Durability enhancement and prevention of damage in reinforced concrete structures using bacteria

Abstract

Microbial induced calcium carbonate precipitation (MICP) has a potential to improve the durability properties and remediation of cracks in concrete. In this study, bacterial admixed treatment and bacterial spray treatment of concrete structures with ureolytic bacteria was carried out using different media components (especially nutrient media, urea and calcium source). In the first stage of investigation, influence on the addition of bacterial culture and organic components (carbon and nitrogen content) of bacterial growth media on the setting characteristics of cement, chemical and structural properties of microbial concrete was studied. In this study, main emphasis was placed upon replacing the commercially available laboratory grade nutrient broth (NB) with corn steep liquor (CSL), which is an industrial by-product.

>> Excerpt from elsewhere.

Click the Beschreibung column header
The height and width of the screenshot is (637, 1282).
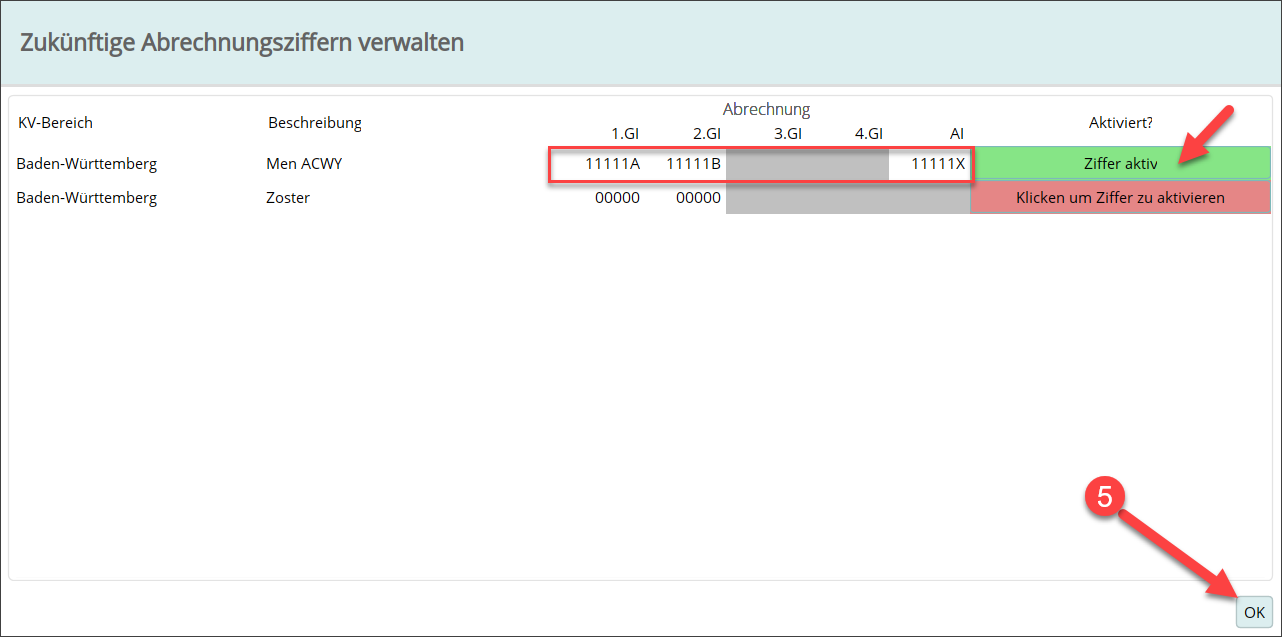[315, 123]
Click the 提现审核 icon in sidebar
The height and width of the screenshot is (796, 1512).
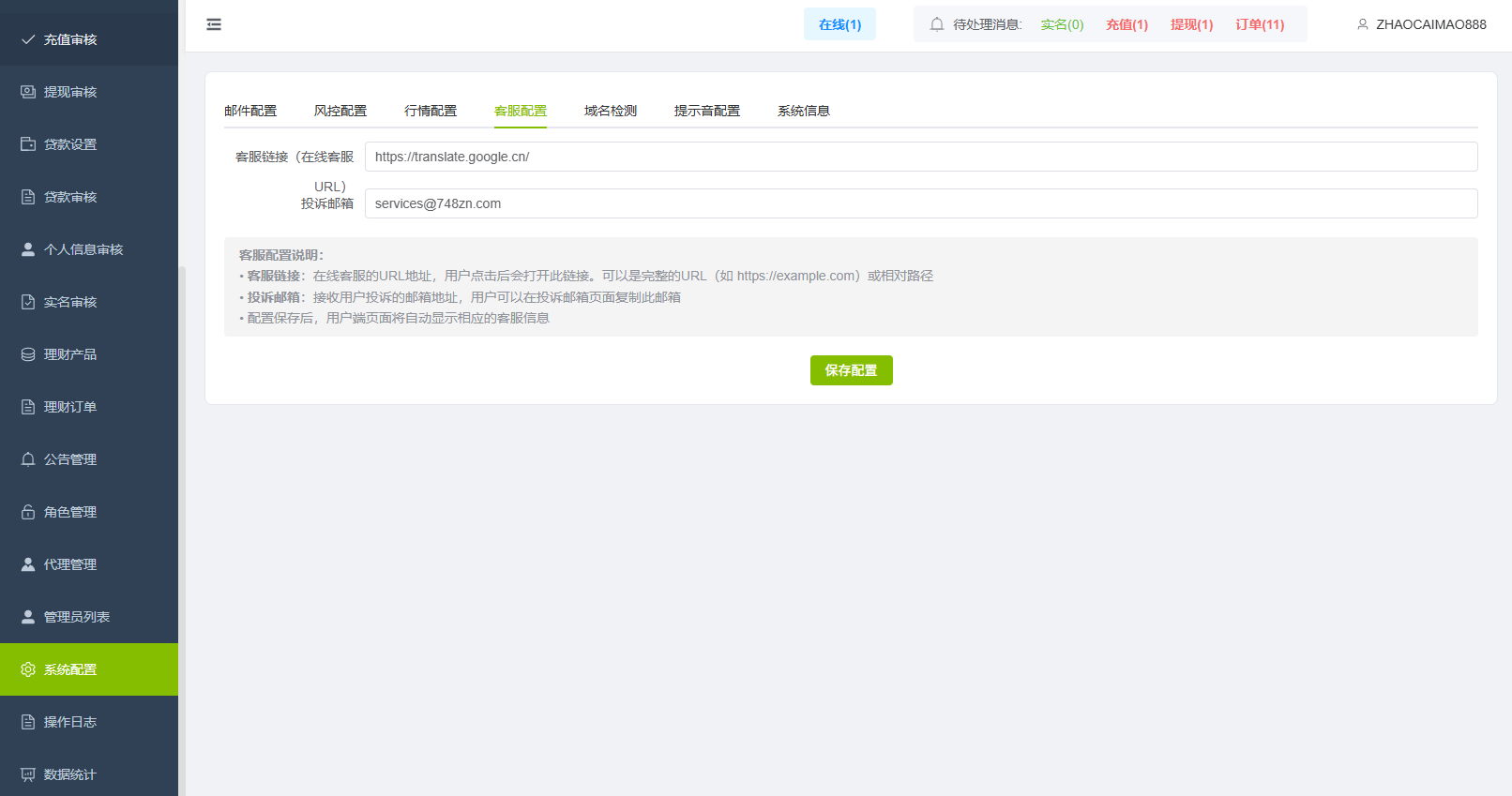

Addition of plain NB media without bacteria severely retarded the setting of cement paste as well as significant reduction in the compressive strength was observed in concrete specimens. In fact, the addition of plain CSL media without bacteria had no adverse effect on the setting characteristics of cement paste and strength properties of concrete. While, setting characteristics of cement paste remain unaffected on the addition of bacterial culture grown in NB/CSL media. In bacterial treated concrete, MICP as a result on the addition of bacterial culture grown in NB/CSL media significantly improved the compressive strength and permeation properties. Bacterial admixed treatment (that can be used for new structures) and bacterial spray treatment (that can be used as a repair procedure) were found to be effective in MICP treatment of concrete. In the comparative analysis of CSL and NB as a nutrient media, CSL would serve as a potential alternative nutrient source for bacterial cells in microbial treatment of concrete. Further, durability of microbial treated concrete under aggressive environments was explored.